Prove $\lim \limits_{n \to \infty}\frac{n!}{n^n}=0$ Prove $\lim \limits_{n \to \infty}\frac{n!}{n^n}=0$.  I have tried this several ways.  I tried using the ratio test, I tried to expand it... I'm not really sure where to go.
When I expand, I get $$\frac{n(n-1)(n-2)(n-3).....}{nnnnnn......}$$ I don't know if trying to expand this is helpful, but I'm just not sure where to go with this problem... Any help would be appreciated.

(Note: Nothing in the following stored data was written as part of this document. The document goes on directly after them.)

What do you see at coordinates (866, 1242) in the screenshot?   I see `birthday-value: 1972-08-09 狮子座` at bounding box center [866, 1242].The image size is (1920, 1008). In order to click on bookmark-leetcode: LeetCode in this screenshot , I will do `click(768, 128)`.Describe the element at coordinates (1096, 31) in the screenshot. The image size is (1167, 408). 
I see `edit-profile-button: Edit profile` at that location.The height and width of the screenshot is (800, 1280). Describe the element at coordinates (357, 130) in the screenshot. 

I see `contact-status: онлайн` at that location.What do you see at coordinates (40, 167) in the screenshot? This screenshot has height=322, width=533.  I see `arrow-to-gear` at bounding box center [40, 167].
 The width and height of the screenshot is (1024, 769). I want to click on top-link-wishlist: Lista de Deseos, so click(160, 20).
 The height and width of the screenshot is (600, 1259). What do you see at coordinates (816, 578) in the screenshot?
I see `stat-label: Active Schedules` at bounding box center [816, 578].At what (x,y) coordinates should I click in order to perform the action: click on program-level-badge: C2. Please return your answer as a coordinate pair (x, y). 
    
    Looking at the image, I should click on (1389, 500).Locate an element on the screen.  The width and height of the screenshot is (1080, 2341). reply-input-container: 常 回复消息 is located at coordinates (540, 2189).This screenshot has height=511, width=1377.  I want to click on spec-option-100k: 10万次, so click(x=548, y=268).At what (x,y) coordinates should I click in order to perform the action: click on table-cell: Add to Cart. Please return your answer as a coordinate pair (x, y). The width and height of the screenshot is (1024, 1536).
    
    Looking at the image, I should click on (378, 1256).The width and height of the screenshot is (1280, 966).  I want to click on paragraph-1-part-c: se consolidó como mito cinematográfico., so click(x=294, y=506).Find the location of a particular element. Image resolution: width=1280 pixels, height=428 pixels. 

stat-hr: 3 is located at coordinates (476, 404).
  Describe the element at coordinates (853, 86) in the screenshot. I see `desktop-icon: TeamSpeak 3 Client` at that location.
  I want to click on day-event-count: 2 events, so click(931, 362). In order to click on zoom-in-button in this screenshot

 A: You've got the right idea. Note that
$$\frac{n!}{n^n}=\frac{n}{n}\frac{n-1}{n}\cdots\frac{1}{n}$$
Every term in this product is at most $1$ so we have that
$$\frac{n!}{n^n}=\frac{n}{n}\frac{n-1}{n}\cdots\frac{1}{n}\leq\frac{1}{n}$$
A: Here is a combinatorial proof. The numerator is the number of bijections from $[n]\to[n]$; the denominator is the number of functions from $[n]\to [n]$.  For each bijection $\sigma$, we can define $n$ different functions $\tau_1,\dots,\tau_n$ s.t. $\tau_i|_{[n-1]}=\sigma$ and $\tau_i(n)=i$. So the expression in the limit is $\leq 1/n$.
A: The ratio test works:
$$\frac{\frac{(n+1)!}{(n+1)^{n+1}}}{\frac{n!}{n^{n}}}=\frac{(n+1)!}{(n+1)^{n+1}}\frac{n^n}{n!}=\left(\frac{n}{n+1}\right)^n=\frac{1}{\left(1+\frac{1}{n}\right)^n}\overset{n\to\infty}{\longrightarrow} \frac{1}{e}<1.$$
A: Note that since $\sum_{k=1}^{n-1}\log(k)\le \int_1^{n} \log(x)\,dx$, we have
$$\begin{align}
(n-1)!&=e^{\log((n-1)!)}\\\\
&=e^{\sum_{k=1}^{n-1}\log(k)}\\\\
&\le e^{\int_1^{n} \log(x)\,dx}\\\\
&=n^ne^{-(n+1)}
\end{align}$$
Therefore, we see that 
$$0\le \frac{n!}{n^n}\le ne^{-(n+1)}$$
whereupon application of the squeeze theorem yields the coveted limit
$$\lim_{n\to \infty}\frac{n!}{n^n}=0$$
And we are done!